> **SOURCE MATERIAL**
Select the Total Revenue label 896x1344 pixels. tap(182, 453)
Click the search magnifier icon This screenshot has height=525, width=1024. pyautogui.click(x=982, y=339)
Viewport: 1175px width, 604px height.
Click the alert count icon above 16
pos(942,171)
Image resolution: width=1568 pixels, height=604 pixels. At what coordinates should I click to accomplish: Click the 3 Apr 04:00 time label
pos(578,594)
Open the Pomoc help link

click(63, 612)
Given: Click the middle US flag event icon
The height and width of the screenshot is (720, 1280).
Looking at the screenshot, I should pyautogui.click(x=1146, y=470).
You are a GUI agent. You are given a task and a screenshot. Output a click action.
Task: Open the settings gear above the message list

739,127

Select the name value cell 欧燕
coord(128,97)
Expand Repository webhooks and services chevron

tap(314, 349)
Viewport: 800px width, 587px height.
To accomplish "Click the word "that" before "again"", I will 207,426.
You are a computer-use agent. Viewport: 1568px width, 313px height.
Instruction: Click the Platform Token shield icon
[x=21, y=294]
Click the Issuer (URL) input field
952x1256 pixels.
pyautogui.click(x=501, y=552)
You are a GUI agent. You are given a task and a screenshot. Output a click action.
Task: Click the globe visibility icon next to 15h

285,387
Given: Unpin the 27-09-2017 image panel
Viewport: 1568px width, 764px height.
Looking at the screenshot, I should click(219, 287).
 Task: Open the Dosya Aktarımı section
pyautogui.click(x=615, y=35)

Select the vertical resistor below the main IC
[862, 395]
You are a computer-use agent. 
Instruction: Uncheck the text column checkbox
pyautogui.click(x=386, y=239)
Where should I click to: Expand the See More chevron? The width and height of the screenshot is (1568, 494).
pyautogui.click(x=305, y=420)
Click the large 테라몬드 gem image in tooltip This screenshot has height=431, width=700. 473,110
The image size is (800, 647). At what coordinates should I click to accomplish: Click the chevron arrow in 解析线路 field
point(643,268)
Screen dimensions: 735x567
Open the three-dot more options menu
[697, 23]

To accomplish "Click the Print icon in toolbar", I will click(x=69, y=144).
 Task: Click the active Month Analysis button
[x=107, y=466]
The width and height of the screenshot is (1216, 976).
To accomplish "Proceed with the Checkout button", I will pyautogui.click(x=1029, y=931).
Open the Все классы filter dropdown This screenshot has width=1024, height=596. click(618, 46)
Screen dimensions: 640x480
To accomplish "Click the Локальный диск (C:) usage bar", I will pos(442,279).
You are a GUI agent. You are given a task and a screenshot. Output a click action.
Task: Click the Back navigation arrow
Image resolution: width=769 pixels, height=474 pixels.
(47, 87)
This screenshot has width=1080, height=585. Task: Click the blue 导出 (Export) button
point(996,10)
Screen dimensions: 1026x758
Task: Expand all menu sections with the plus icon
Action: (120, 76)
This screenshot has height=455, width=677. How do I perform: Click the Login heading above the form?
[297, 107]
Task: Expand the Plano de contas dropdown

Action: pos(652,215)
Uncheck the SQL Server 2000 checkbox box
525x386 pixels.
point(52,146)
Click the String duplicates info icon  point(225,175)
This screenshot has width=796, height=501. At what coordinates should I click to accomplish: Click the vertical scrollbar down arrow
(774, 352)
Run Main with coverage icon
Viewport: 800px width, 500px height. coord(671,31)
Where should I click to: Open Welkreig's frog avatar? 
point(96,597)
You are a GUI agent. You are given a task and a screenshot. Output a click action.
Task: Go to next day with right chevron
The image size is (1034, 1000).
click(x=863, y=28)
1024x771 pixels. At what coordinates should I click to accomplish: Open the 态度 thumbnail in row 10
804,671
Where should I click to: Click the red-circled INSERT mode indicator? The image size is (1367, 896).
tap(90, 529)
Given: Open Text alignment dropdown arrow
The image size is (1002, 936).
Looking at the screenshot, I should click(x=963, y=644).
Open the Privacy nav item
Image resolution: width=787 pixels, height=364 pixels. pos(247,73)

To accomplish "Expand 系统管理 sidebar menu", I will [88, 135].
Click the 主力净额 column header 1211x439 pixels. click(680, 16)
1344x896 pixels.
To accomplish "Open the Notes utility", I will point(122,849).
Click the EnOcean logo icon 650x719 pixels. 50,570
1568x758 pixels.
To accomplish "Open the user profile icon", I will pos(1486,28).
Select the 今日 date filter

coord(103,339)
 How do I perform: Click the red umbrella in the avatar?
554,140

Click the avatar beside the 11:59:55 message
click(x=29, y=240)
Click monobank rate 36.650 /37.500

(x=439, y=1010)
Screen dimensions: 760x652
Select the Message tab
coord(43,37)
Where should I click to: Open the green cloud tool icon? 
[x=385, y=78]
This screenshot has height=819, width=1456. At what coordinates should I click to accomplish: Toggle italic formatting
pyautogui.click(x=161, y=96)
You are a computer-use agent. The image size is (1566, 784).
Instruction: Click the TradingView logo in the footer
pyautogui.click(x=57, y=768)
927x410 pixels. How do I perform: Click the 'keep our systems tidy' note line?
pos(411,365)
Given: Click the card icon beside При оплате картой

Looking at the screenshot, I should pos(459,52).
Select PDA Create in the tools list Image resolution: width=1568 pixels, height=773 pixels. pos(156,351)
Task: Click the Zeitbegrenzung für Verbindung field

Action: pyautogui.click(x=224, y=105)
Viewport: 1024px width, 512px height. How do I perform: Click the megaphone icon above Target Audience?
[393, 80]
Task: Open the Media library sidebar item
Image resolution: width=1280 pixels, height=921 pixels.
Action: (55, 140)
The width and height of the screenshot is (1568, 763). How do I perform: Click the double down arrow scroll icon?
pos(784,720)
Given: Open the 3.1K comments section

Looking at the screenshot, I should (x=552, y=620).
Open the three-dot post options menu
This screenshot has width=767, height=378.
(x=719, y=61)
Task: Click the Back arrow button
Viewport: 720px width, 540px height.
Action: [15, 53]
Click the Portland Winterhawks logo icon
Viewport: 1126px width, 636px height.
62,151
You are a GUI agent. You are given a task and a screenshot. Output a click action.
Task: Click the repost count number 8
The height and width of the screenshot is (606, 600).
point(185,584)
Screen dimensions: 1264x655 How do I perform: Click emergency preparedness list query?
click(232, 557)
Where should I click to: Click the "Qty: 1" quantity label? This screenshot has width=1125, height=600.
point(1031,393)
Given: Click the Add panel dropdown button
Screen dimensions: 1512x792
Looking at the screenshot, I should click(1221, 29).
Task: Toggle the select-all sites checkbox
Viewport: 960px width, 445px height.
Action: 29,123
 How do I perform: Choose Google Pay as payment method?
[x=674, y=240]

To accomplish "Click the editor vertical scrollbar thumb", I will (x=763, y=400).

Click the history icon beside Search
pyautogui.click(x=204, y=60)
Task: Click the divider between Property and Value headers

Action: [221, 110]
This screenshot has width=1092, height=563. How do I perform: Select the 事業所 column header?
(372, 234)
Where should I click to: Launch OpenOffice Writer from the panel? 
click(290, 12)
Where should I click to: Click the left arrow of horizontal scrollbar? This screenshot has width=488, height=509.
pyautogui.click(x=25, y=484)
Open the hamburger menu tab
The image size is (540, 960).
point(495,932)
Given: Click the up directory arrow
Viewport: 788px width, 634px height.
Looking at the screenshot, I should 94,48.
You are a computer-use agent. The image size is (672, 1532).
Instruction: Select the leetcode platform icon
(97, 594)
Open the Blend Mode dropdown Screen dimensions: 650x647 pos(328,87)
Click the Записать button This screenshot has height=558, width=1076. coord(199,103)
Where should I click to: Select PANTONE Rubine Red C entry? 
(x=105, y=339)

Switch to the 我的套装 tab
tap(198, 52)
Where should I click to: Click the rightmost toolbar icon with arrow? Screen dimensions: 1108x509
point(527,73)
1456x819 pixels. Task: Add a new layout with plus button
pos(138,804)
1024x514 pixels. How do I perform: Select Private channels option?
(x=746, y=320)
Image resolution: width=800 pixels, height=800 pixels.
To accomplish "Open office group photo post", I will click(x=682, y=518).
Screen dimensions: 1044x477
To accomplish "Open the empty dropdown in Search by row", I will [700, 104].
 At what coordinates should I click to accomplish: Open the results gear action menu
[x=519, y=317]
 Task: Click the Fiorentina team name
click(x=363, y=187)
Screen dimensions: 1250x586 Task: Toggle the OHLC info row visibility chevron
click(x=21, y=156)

> **WHAT YOU ARE ASKED TO DO**
Show the lines where the word "Back" appears in the entries.

> **WRITTEN RESPONSE**
Task: Click the Back navigation arrow
Task: Click the Back arrow button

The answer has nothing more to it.